En toda traducción existe, inevitablemente,
una continua tensión entre la fidelidad al autor (o al texto) y la fidelidad al
lector. En el último siglo, los traductores y la sociedad en general han favorecido
y enaltecido la segunda perspectiva: se traduce pa los lectores. Esta posición,
que hoy suena casi obvia y elemental, suele asociarse a la idea de que al
lector del texto traducido la obra le debe sonar tan natural (o, según el caso,
tan poco natural) como suena en el idioma original.
Algunas voces respetadas y respetables, como las de Vladimir
Nabokov y Walter Benjamin, entre otros, se han expresado claramente en contra
de esta concepción: en La tarea del
traductor, Benjamin dice que la función del traductor es encontrar en la
lengua de la traducción una actitud que pueda “despertar en esa lengua un eco
del original”, y agrega que decir que una traducción se lee “como un original
escrito en la lengua a la que fue vertido” no es el mejor elogio que se le
puede hacer; dice también que la traducción literal es la que garantiza la
fidelidad y que “la verdadera traducción es transparente, no cubre el original,
no le hace sombra”. Sin embargo, creo que podemos afirmar que hoy la mayoría de
los traductores enciende sus velas ante el altar de la “naturalidad” en la
lengua de la traducción.
Pero se me ocurre que, como decía mi papá (y también,
sin duda, muchísimos otros papases), “las cosas no son ni muy muy ni tan tan”.
En una traducción de poesía –para tomar el extremo más
expresivo del continuo–, la fidelidad al autor (o al texto, como decía) es casi
una condición necesaria, con todos los matices que esta fidelidad pueda
implicar, que van desde cuestiones relacionadas con la rima y la métrica
hasta referencias culturales implícitas, pero, más allá de ellas, es evidente
que no podemos (¿no podemos?) traducir un haiku japonés como si se tratara de
un texto en prosa cortito, aunque la forma poética oriental en cuestión sea
absolutamente desconocida por los lectores de la lengua de destino.

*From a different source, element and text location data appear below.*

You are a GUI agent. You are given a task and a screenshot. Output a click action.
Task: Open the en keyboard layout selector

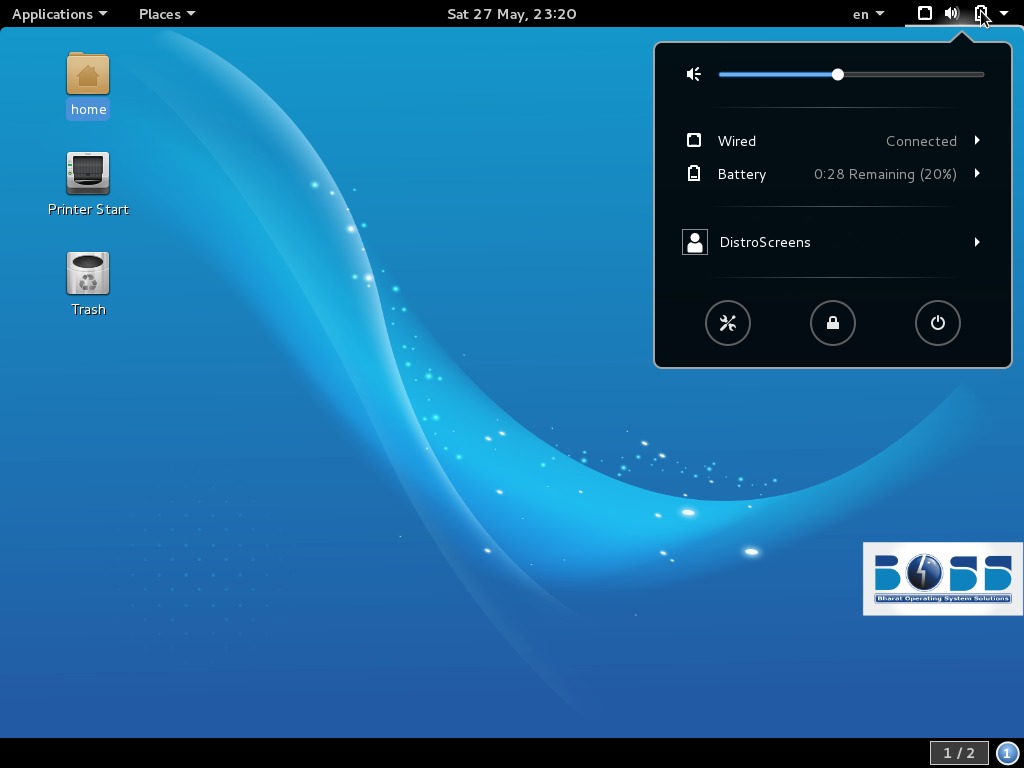coord(866,14)
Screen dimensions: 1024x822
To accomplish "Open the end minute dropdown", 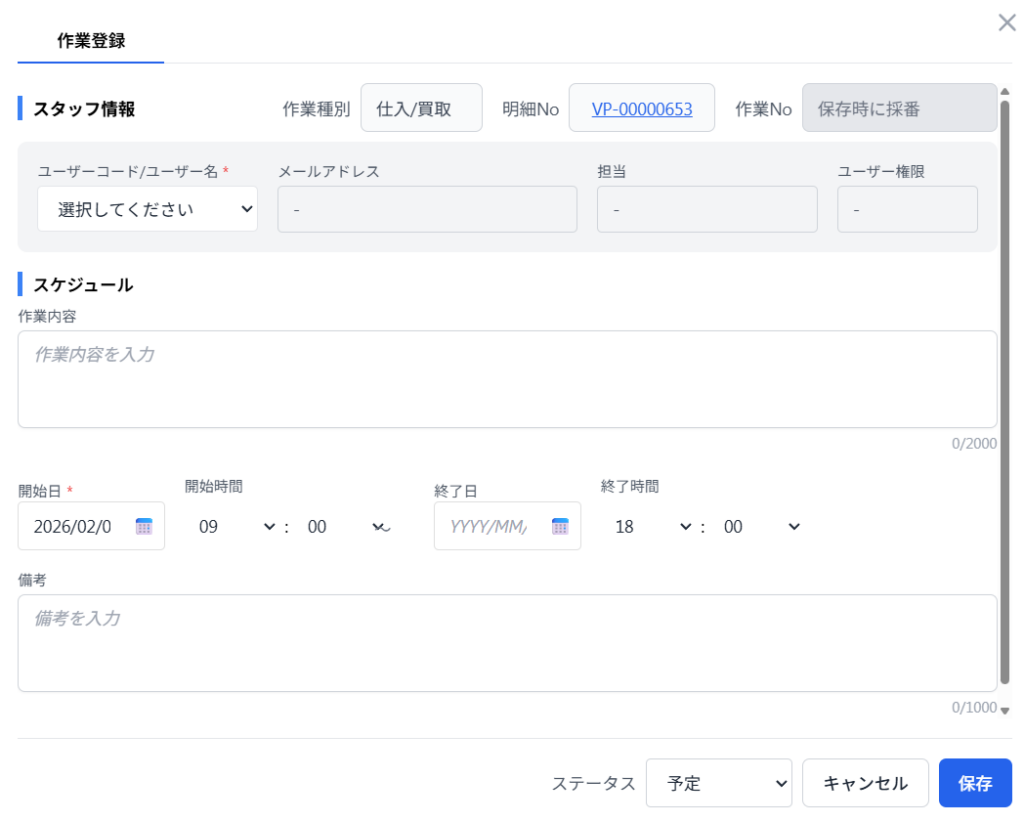I will pos(763,526).
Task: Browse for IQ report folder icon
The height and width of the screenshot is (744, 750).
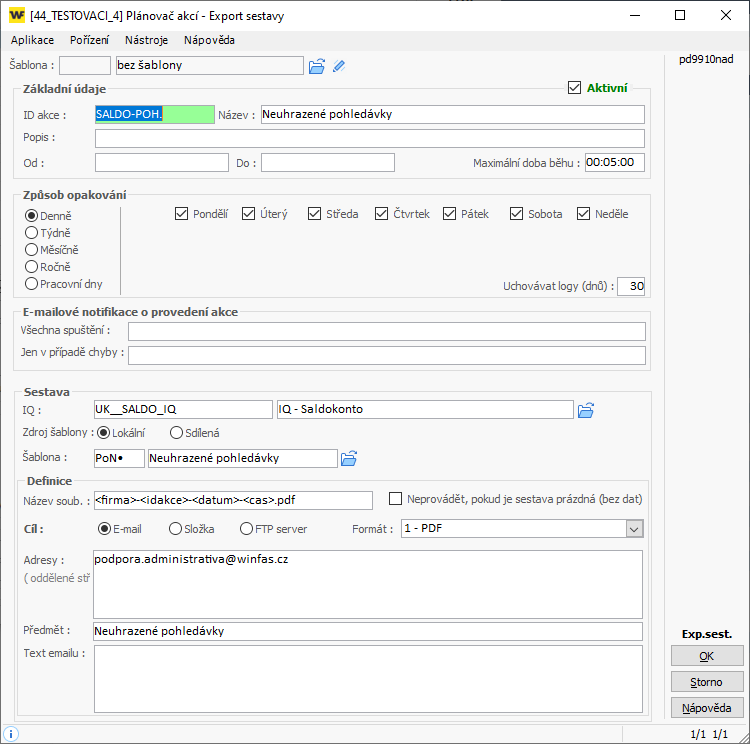Action: [586, 409]
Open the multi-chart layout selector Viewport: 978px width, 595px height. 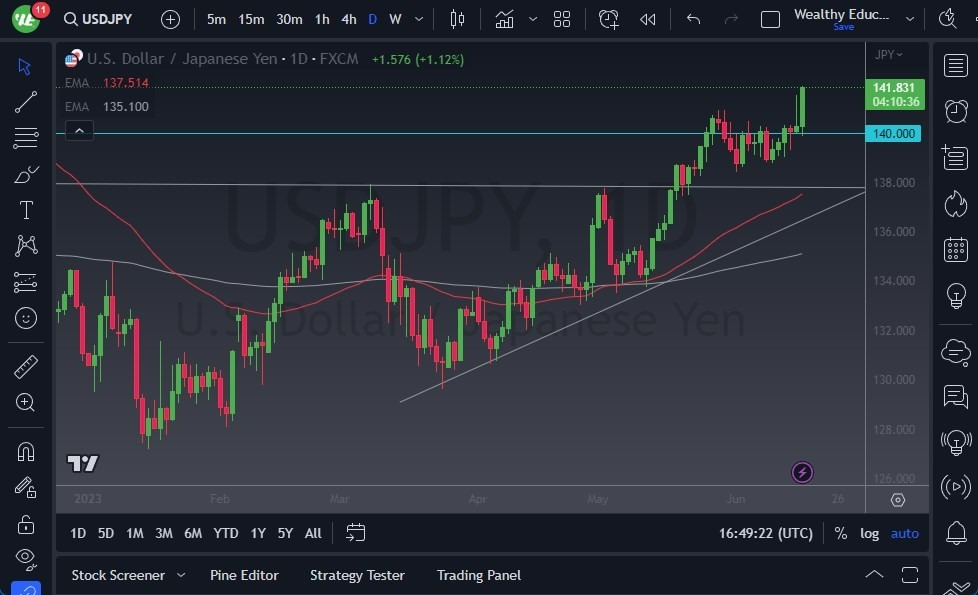[x=561, y=18]
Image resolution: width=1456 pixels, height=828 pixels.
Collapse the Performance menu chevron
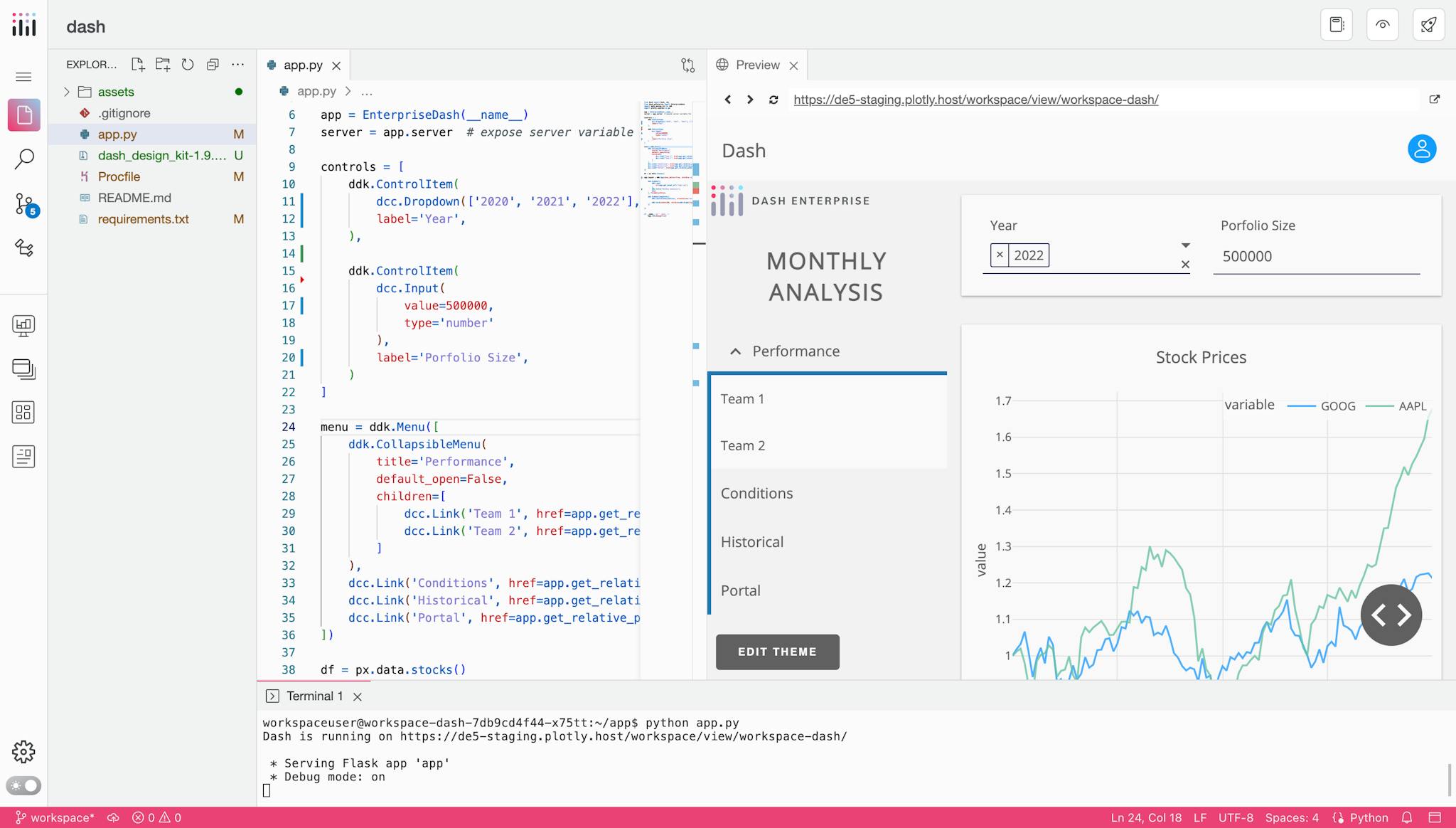[x=734, y=351]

Ejque, en
casos como ese, la forma es parte inescindible del contenido (casi podríamos
decir que la forma es el contenido),
y no se cuenta entre las atribuciones del traductor el derecho a alterarla,
aunque esa forma no sea, pa los lectores finales, tan abiertamente comprensible
y natural como lo es en la lengua original.
Claro que no sucederá lo mismo, por ejemplo, con un
manual de instrucciones de un lavavajillas: aunque en su país de fabricación
esos manuales se escriban en verso y con rima consonante, los traductores a lenguas
como el español (o, mejor dicho, los traductores a culturas hispanohablantes) deberán,
sin duda, convertir esos textos líricos en la más prosaica prosa, dado que esa
es la forma que será “natural”, o esperable, para sus lectores. Difícilmente pueda
incluir un manual de ese tipo en castellano instrucciones como la siguiente:
De la cocina en
el ángulo claro
Presentado en forma sencilla
Con la puerta frontal entreabierta
Colóquese el lavavajilla.
Presentado en forma sencilla
Con la puerta frontal entreabierta
Colóquese el lavavajilla.
Digo, quiero decir, que no hay fórmulas únicas
posibles cuando se habla de traducción (ni de nada, shaquestamos), y que
traducción significa muchas cosas, muy distintas, y muchas formas, muy
distintas, y que no hay generalizaciones posibles, ni siquiera aquellas tan
vacilantes y ambiguas como las que acá, querido blo, estoy garabateando, en la
llovizna de este invierno en Buenos Aires, casi como la niña lluvia. Ojalá.